The problems do not stop there. The paper provides a detailed table of the demographics with several biomarkers for the sample. It is clear from the table the prostate cancer risk is associated with the body mass index, with race, with baseline PSA to name just three. Yet the study does not claim to take these factors into the model.
The authors created a control group for their tests. But because the cost of the tests were high they performed a subsample of those without prostate cancer. They did this by “matching men randomly selected for the subcohort from the set of men with blood samples available within the same age-race stratum. A ratio of 1:3 was used for black men and 1:1.5 for men of other races.” In simple terms they sampled the non black at twice the rate used for black men in creating the control group. A a result nonblacks are overrepresented in the control group relative to there presence in the prostate cancer group. No attempt is provided in the paper describing any efforts made to account for this imbalance.
Table 2 of the paper provides mean levels of omega-3 for those without cancer and those with cancer. For those without cancer the value is 4.48 with a confidence interval(95%) from 4.41 to 4.55. For those with cancer the mean is 4.66 with a confidence interval(95%) from 4.56 to 4.75). The means are clearly different. But that is the wrong viewpont. The proper perspective here is the overlap in the distributions of the value of the omega-3 level between the two groups. With an n=1364 in the no cancer group and n=834 in the cancer group there is clearly considerable spread in the distributions. The overlap in values between the two groups is substantial. The lesson here is look at both the variance and the mean not just the mean. In simple terms I would like to know what is the probability that someone with the cancer has a higher omega-3 value than did someone without the cancer.

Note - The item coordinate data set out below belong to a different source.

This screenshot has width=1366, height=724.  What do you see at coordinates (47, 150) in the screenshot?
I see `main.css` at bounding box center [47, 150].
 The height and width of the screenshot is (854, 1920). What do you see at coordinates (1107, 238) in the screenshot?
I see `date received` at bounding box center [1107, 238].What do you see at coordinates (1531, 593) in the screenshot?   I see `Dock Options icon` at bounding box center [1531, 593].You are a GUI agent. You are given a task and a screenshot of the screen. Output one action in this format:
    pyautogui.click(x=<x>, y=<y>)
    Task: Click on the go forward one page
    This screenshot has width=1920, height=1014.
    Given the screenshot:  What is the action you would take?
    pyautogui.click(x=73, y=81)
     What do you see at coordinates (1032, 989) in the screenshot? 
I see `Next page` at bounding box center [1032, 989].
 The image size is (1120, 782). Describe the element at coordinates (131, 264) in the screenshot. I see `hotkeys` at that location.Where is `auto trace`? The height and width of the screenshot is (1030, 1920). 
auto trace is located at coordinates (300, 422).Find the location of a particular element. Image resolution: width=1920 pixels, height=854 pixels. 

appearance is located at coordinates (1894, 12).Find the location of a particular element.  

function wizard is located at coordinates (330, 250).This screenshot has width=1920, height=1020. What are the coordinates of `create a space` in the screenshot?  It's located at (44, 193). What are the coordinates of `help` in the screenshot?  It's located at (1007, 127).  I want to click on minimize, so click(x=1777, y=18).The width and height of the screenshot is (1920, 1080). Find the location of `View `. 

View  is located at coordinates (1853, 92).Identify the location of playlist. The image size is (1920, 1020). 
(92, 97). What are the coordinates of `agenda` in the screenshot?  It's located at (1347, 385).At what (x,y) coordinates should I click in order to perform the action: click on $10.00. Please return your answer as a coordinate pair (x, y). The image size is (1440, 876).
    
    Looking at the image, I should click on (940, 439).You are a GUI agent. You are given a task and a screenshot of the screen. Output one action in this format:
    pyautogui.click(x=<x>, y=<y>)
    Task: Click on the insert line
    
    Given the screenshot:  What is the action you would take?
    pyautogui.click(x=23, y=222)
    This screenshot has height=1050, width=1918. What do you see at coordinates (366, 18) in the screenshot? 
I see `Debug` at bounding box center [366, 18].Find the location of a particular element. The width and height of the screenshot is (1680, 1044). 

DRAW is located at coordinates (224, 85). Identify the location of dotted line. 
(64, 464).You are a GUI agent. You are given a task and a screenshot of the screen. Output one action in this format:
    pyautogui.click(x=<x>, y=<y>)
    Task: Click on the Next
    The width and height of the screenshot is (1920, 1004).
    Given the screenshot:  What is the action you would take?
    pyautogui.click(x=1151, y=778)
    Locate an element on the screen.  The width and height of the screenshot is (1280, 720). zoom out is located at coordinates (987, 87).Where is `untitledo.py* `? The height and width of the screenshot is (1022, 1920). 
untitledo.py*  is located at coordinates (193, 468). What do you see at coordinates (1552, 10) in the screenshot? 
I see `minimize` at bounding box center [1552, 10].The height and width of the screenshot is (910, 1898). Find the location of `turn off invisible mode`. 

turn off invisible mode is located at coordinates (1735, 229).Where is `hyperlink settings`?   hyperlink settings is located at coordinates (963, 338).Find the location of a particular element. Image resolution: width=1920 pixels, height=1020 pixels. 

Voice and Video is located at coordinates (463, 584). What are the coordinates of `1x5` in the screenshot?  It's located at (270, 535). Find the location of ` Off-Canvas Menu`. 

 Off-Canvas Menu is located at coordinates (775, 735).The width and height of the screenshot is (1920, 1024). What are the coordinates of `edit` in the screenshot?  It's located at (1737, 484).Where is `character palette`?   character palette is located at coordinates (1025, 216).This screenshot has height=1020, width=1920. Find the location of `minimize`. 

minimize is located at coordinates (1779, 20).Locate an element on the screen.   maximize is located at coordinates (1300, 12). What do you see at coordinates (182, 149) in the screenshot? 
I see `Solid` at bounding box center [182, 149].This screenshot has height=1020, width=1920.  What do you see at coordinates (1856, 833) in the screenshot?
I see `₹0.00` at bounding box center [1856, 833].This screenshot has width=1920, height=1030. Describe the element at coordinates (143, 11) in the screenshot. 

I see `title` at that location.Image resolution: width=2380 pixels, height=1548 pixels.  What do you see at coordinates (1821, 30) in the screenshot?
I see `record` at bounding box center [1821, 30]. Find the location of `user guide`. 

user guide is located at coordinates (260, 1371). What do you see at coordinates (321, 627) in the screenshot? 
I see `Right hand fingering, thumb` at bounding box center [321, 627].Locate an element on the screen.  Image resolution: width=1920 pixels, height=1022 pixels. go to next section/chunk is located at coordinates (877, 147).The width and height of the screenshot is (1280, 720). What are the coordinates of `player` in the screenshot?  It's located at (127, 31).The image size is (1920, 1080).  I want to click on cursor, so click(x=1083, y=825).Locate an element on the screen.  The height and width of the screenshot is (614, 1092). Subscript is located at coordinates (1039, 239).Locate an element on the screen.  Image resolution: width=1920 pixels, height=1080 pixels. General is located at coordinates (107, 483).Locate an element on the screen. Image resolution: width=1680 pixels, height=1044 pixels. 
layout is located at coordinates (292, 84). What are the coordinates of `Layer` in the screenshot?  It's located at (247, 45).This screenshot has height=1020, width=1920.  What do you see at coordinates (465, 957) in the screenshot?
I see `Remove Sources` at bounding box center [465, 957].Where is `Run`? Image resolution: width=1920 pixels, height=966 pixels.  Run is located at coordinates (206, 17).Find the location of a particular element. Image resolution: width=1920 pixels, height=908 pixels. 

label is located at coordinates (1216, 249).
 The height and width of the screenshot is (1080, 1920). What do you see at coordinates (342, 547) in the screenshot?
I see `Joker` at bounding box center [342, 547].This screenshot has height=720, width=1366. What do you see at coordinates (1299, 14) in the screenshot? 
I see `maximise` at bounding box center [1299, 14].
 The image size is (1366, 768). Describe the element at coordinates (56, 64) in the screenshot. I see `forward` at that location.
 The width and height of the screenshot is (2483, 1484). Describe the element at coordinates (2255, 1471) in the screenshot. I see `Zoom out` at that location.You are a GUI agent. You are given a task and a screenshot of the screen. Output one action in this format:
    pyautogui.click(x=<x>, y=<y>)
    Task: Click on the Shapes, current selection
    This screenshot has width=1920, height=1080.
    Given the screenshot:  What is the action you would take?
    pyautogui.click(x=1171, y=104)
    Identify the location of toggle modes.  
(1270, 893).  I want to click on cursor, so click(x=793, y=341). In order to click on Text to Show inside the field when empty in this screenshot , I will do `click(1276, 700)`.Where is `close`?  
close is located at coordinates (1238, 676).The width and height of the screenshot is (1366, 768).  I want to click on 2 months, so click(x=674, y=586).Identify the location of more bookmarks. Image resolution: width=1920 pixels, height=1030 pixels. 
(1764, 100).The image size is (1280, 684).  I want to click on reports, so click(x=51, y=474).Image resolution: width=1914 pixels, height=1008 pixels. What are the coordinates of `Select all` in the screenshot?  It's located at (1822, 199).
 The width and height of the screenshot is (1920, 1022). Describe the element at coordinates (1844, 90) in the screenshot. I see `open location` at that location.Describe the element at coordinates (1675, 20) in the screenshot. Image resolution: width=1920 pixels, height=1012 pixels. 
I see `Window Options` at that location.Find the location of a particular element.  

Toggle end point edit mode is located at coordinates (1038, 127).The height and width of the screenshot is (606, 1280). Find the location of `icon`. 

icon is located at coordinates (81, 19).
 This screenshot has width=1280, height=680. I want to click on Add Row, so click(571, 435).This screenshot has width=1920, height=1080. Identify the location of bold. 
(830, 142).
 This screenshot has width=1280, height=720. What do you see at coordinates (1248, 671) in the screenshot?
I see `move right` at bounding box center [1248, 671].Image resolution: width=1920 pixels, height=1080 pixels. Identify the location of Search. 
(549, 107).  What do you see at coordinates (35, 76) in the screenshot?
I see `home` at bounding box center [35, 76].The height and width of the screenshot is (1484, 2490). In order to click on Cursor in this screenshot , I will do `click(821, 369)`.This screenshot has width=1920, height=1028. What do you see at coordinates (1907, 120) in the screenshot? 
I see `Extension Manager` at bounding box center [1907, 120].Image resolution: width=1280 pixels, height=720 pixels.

Then there is table 3 witch shows relative risks of prostate cancer by level of omega-3. For levels under 3.68 they give a reference risk of 1.00. For levels between 3.68 and 4.41 the risk is 1.15(0.87 to 1.51). for levels between 4.42 and 5.31 the risk is 1.28(0.97 to 1.69). And for levels over 5.31 the risk is 1.43(1.09 to 1.88). The numbers in brackets give the 96% confidence intervals. At the bottom of the table section is noted Ptrend with a value of 0.007. No indication of how this value was calculated is provided. Given the size of the confidence intervals it is very hard to envision how a statistically significant trend line could have been obtained. But even if there is a trend all this shows is a correlation. It does not show a cause and effect.
I will ignore the study.
I am beginning to think it would be worthwhile creating a table of all the things that various papers and reports link to increased risk the things like cancer, diabetes, heart disease.